Analysis-Chinese EV makers are shut out of India


By Aditi Shah

NEW DELHI, June 24 (Reuters) – Chinese automakers may be shut out of India, but their electric-vehicle technology is starting to make inroads in the world’s third-largest car market.

New Delhi has largely blocked Chinese companies from entering the market since 2020 and now Beijing is clamping down on the export of its tech know-how. Yet ‌ties between the two countries’ carmaking industry are only growing.

Tata Motors said earlier in June it will use Chery’s carmaking platform to manufacture premium EVs in India. The deal ‌doesn’t involve an equity stake, and both companies stressed it is a supply arrangement without any transfer of technology know-how to Tata, highlighting the political sensitivities.

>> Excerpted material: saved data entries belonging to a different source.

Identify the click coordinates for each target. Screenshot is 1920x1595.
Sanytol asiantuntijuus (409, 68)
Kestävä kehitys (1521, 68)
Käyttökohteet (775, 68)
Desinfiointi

India ramped up scrutiny of Chinese businesses after a 2020 border clash between the two countries ​killed soldiers on both sides. While New Delhi and Beijing are working to improve ties, some friction remains.

“If India wants to expand its manufacturing sector and be a bigger part of the global supply chain, partnership with China is inevitable. If Chinese companies want to be global leaders, they cannot wish away India and its economic potential,” said Santosh Pai, partner at law firm Dentons Link Legal.

For Tata, India’s third-largest automaker, Chery’s platform offers a quicker way to launch EVs. Tata plans to eventually shift from relying on imported kits from China to developing components locally – a move seen favourably by some Indian policymakers because it would ‌boost Indian manufacturing.

“We are supportive of deals that lead to more local ⁠manufacturing or supply-chain shifts down the road. That is a good way to approach China,” said a senior Indian government official.

For Chinese carmakers grappling with a slowdown at home and excess manufacturing capacity, such deals could be the answer to boosting revenue without violating Beijing’s export control orders.

Tata and Chery did not ⁠respond to requests for comment.

GROWING MARKET

The Tata-Chery deal shows that, despite its best efforts, India can’t keep China’s EV industry completely out.

The world’s most advanced EV industry is likely to continue to make inroads into India, a huge and still growing market.

That’s bad news for Japanese automakers and others who are investing big in India – in part because they don’t face major competition from Chinese rivals there now.

Chinese EV makers understand the importance of gaining ​a ​foothold in India through such supply deals, said Gao Hua, a former director at China SAE and now ​an independent analyst.